From Koyo, you can see that a C6 bearing would be rattling like a sausage in an alleyway. The table only extends to C5, by which point we have 30-40um radial clearance. Not sure exactly how that translates to axial but either way it's not good.


So I've ordered up a pair of Nachi 7200 bearings which will arrive while I get on with other stuff. They will take up more axial length than I'd planned but at a push I can simply  fit 2 of them by using longer fixings for the bearing retainer plate.

So there you go - balls dropped and balls up.

Tuesday, 29 December 2020

Ballscrew machining and pulley spacer / locknut

Let's get busy machining stuff: 

Here's what I need the ballscrew to look like:

So firstly, chop off the excess length and face off / turn down. 


Both ends done - coupling at one end, bearing and pulley at the other


Now make up a locknut with M10 x 1.0 thread. I have some nice 1" bronze, so why not use it? Nice to machine and very colourful!


The tap is clearly nice and sharp....


Nearly done. I need to drill a couple of holes in the nut so I can use circlip pliers to tighten it. I'll do that in the mill later when it's next in use.

So that's the ballscrew pretty much ready to slot in. I'm thinking that I will drive the ballscrew via the coupling with a piece of 8mm rod initially, to avoid having to butcher the original leadscrew until it's absolutely necessary - or even at all. Something to think about....

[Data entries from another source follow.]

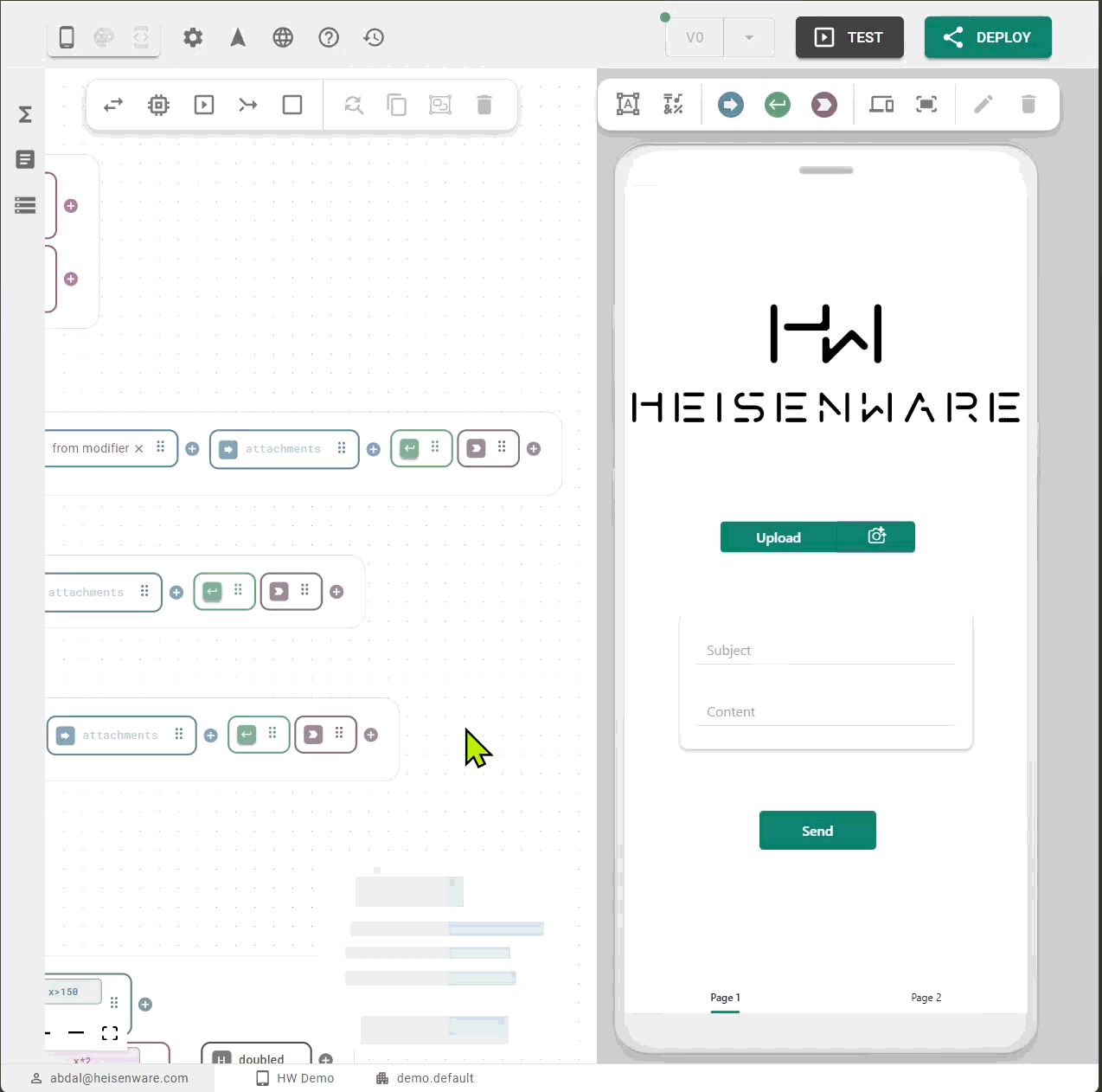Click the sigma formula sidebar icon
1102x1092 pixels.
[x=25, y=114]
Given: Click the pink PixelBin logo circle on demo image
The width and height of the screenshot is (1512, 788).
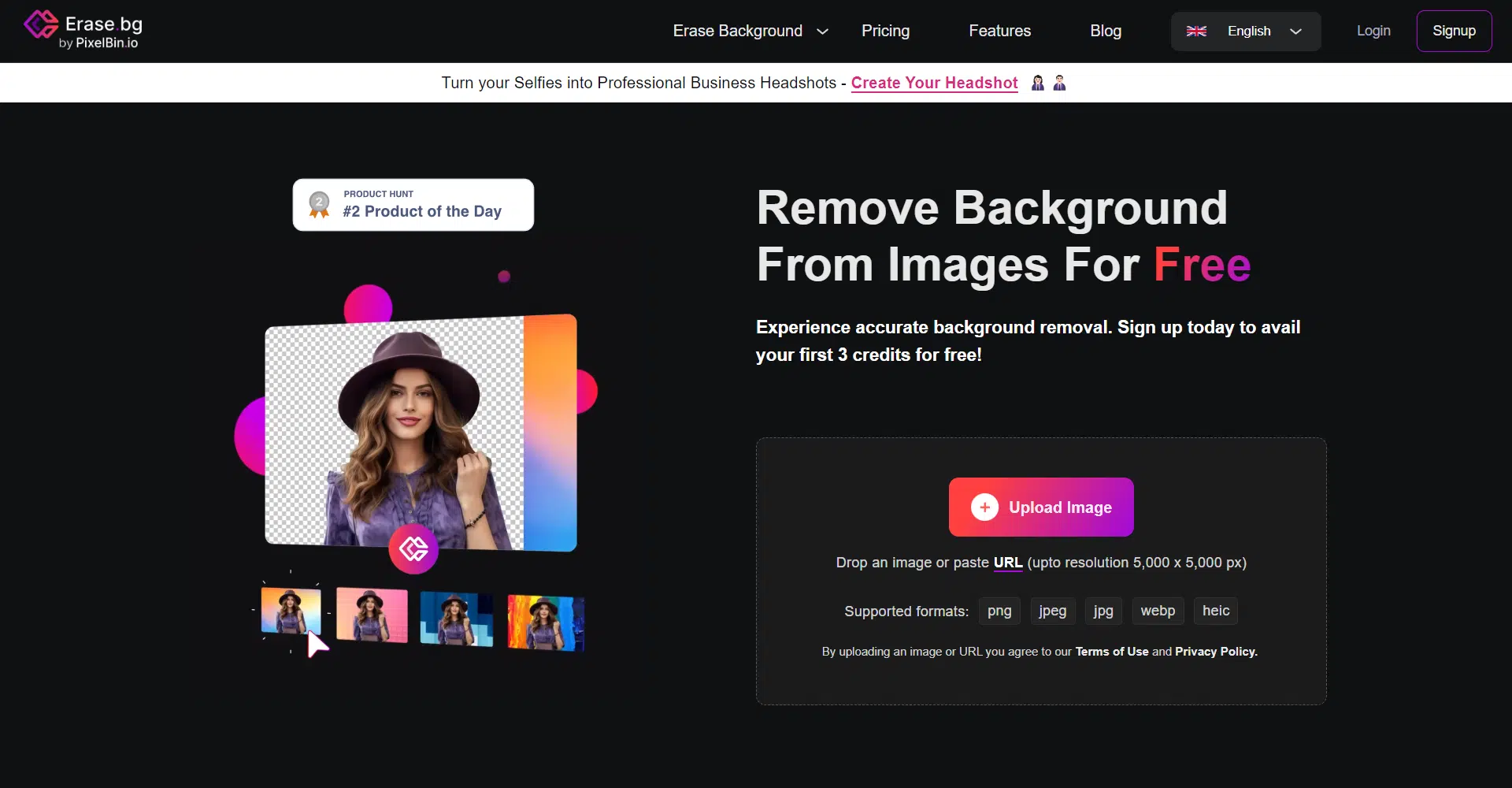Looking at the screenshot, I should click(x=413, y=548).
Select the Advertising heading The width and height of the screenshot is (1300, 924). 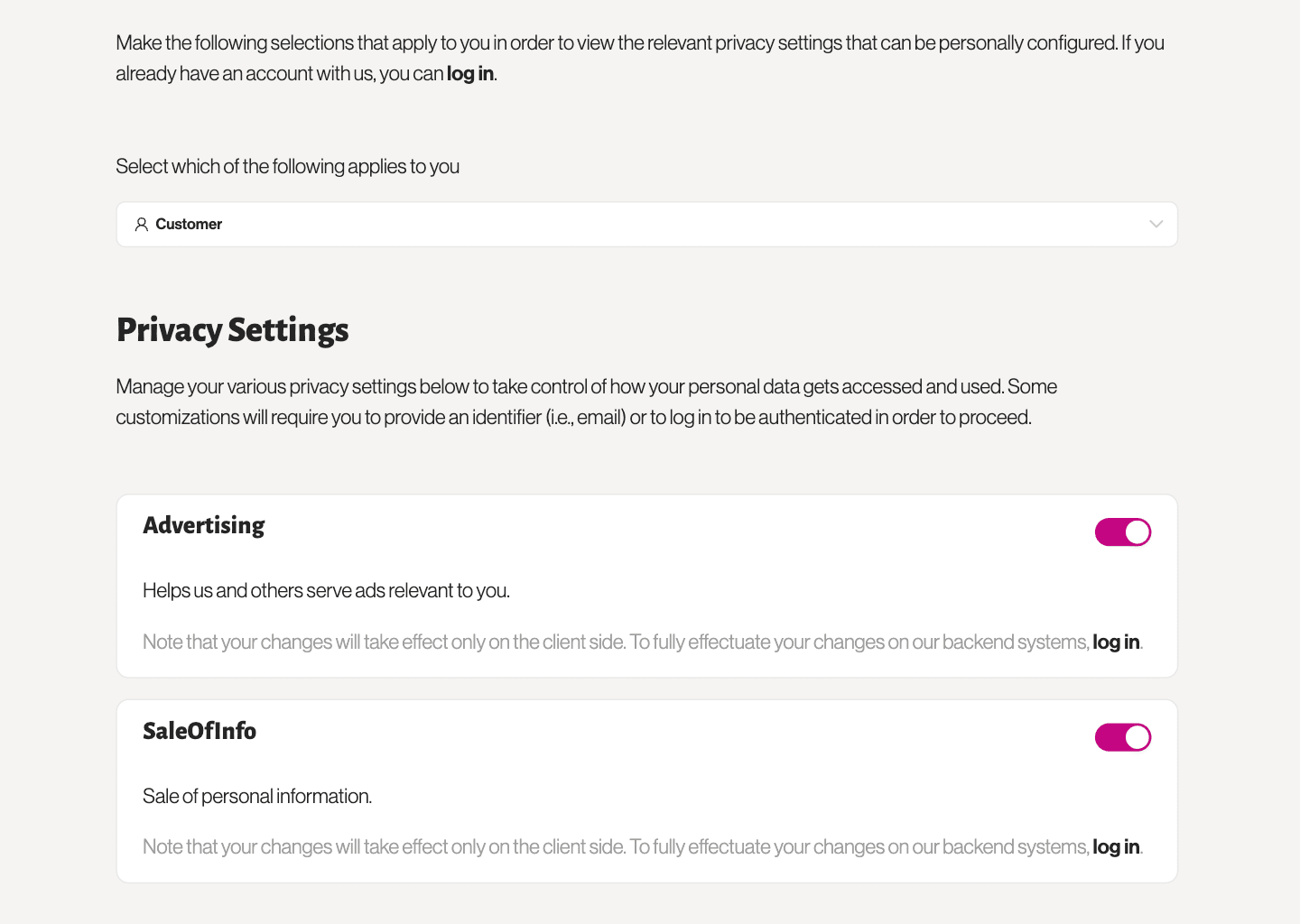point(203,525)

Machining the underside of the cross slide body:

Let's prepare for machining the underside of the cross slide now. I'm almost at the point of replacing the leadscrew with the ballnut but first I have a few mm to remove from the underside of the cross slide, to make room for the ballnut yoke, the encoder read head and the limit switches. Also, I need to machine the fixing holes for the ballnut yoke (M5 clear, with plenty of rattle). Although it would still be possible to use the original leadscrew and nut at that point, I'd need to pack the nut out to do so. 

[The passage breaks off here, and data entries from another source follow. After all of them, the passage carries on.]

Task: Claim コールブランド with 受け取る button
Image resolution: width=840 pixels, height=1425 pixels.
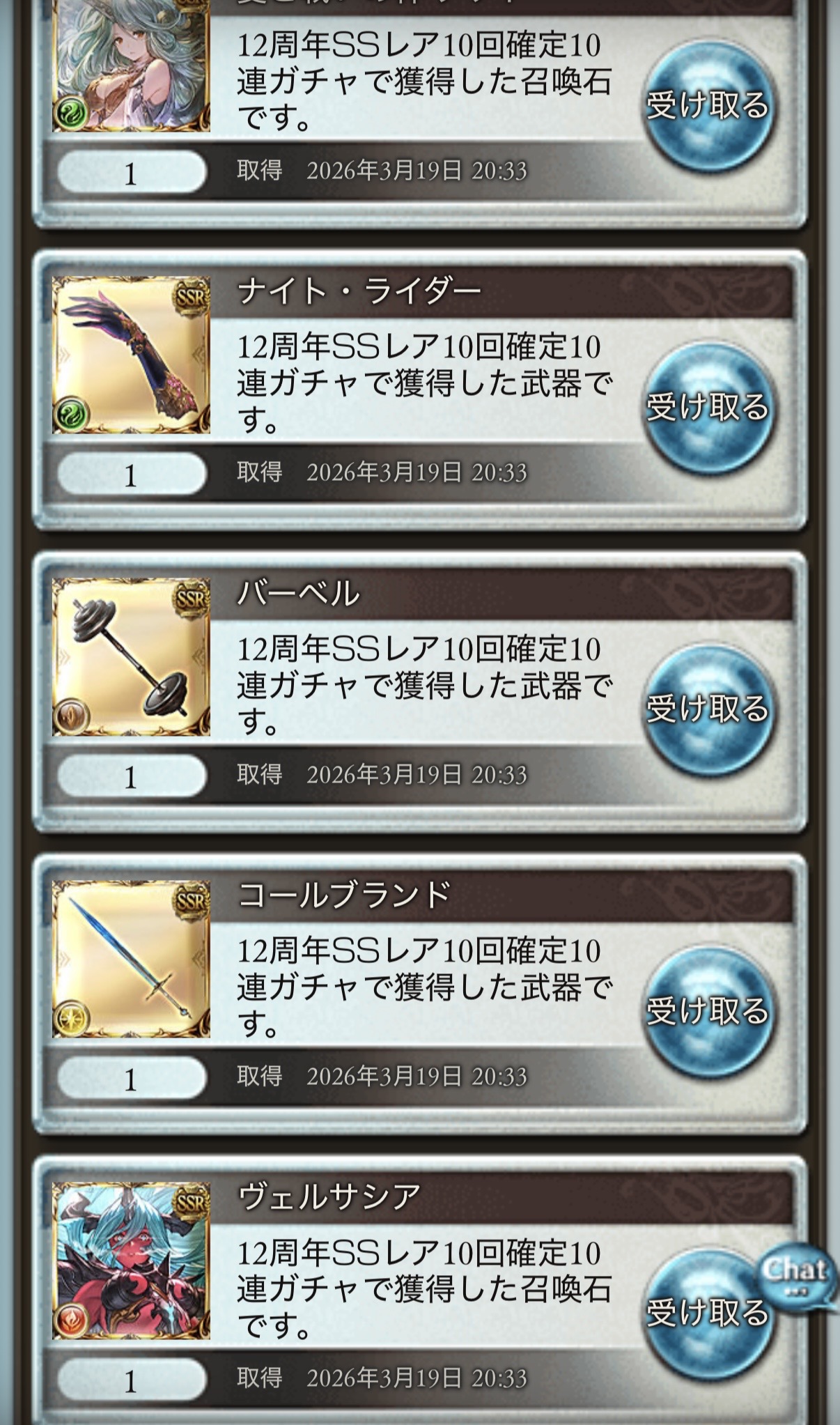Action: [708, 1012]
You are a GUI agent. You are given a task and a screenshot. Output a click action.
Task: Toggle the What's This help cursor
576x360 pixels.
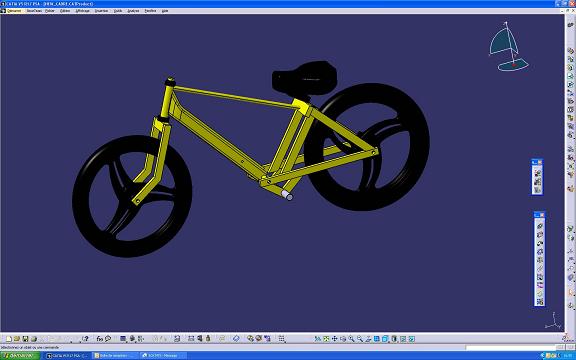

Let's double check the dimensions, particularly the required height of the underside relative to the ballscrew centreline. If I got this wrong, the ballnut won't be at the correct height for the ballscrew and I'd have to bugger about with packing or machine some more off the yoke, depending which way I erred.

Design height:

In Fusion, I see the centre height of the ballscrew above the slide surface of 6.36mm.


Measuring with my cheapie digital calipers, I see 6.45mm, with >20-30um tolerance. Given that I have designed the rear bracket to have the best part of 1mm adjustment at the fixings, that looks pretty safe.

Now I need top check the ballnut yoke height vs the dovetails in the cross slide body.


Ooops-ette. The yoke is 19.2mm, not 19.06mm. It's currently 0.14mm too tall. Looks OK, although not 100% as planned - presumably due to manual measurements way back when. I can easily accommodate that in the bracket adjustment. 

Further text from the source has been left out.